Re: CMS diff: Jena Full Text Search

2017-11-22 Thread Chris Tomlinson
Hi Andy and Osma,

I posted JENA-1426  since the 
“improve this page” facility didn’t seem to offer any way to add a commit 
message or more extensive explanation of the reasons for the proposed edits and 
they were somewhat extensive. So raising an issue seemed a way to proceed; 
however, after several days with no comments I thought perhaps I should follow 
the published protocol and I made the update as guest on the CMS.

I had several motivations regarding updating the documentation: 1) I wanted to 
present how the current implementation functions in a way that might be more 
useful to users - for example clarifying what can be expected to work and what 
not in terms of using the native Lucene query language, e.g., JENA-1388 
; 2) identify areas that might 
indicate perhaps unintended aspects of the current implementation; and 3) 
understand the code in preparation for developing a proposal for adding 
jena-text highlighting support 
.

Based on Osma’s feedback I will be opening a few issues on JIRA and making 
corrections to the original submission. I assume that updates should just be 
made as further commits.

Thanks,
Chris



> On Nov 22, 2017, at 6:41 AM, Andy Seaborne  wrote:
> 
> How is this related to JENA-1426?
> 
>Andy
> 
> On 21/11/17 14:48, Osma Suominen wrote:
>> ajs6f kirjoitti 20.11.2017 klo 18:36:
>>> Osma (or anyone else who knows text indexing better than do I, which 
>>> wouldn't take much)-- could you review this? It's got some great useful 
>>> detail about how the indexing works and can be used.
>> Sure, will do.

----

▶ **WORK INSTRUCTIONS**:
1. What motivations for updating the documentation does the Jena full text search thread list by number?
2. What does the Jena full text search thread say from "understand the code" to "as further commits."? Reproduce that passage word for word.

▶ **EXCERPTED DATA**:

----

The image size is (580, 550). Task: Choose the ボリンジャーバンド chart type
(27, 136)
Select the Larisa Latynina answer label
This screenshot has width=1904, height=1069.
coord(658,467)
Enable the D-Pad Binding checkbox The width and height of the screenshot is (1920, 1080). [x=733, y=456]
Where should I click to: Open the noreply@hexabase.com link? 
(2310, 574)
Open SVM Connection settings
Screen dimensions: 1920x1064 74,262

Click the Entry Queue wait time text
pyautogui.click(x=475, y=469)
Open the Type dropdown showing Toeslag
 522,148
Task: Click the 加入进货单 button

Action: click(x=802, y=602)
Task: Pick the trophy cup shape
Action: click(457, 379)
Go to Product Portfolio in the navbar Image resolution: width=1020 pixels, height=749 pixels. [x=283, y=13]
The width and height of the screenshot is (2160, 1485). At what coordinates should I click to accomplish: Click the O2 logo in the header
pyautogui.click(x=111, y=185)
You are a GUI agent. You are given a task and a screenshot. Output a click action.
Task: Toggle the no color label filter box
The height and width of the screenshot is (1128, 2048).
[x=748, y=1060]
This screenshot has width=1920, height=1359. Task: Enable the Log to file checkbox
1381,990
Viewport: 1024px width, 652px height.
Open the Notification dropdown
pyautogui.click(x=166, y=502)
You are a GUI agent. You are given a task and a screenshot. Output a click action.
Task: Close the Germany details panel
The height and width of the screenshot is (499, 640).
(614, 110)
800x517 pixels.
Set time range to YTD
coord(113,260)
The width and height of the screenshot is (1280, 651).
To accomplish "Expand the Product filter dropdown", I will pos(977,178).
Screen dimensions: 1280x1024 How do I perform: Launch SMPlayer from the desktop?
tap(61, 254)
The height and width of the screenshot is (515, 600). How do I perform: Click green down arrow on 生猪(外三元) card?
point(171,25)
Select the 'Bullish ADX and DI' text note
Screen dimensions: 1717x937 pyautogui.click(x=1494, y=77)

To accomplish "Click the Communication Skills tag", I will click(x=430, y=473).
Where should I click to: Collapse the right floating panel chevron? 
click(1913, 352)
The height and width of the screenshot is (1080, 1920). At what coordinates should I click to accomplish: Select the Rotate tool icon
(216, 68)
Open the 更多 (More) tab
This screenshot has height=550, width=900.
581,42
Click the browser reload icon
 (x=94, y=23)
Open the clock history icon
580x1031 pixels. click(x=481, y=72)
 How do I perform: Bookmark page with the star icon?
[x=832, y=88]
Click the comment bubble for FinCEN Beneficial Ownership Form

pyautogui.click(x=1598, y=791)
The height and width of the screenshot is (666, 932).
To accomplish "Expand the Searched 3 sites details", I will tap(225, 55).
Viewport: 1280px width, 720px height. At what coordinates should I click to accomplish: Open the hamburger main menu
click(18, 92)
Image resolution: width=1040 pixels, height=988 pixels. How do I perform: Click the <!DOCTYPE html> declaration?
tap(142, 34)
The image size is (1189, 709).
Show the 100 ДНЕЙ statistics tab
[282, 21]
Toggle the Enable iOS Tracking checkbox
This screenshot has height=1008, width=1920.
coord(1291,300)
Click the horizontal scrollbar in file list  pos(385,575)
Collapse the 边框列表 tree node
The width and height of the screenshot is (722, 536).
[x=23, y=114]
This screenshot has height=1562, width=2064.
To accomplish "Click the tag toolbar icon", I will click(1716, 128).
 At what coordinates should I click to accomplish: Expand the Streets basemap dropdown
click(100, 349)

----

▶ **PER-TASK ANSWERS**:
1.
1) Presenting how the current implementation functions in a way that might be more useful to users, for example by clarifying what can be expected to work and what not when using the native Lucene query language
2) Identifying areas that might indicate unintended aspects of the current implementation
3) Understanding the code in preparation for developing a proposal for adding jena-text highlighting support

2.
understand the code in preparation for developing a proposal for adding 
jena-text highlighting support 
.

Based on Osma’s feedback I will be opening a few issues on JIRA and making 
corrections to the original submission. I assume that updates should just be 
made as further commits.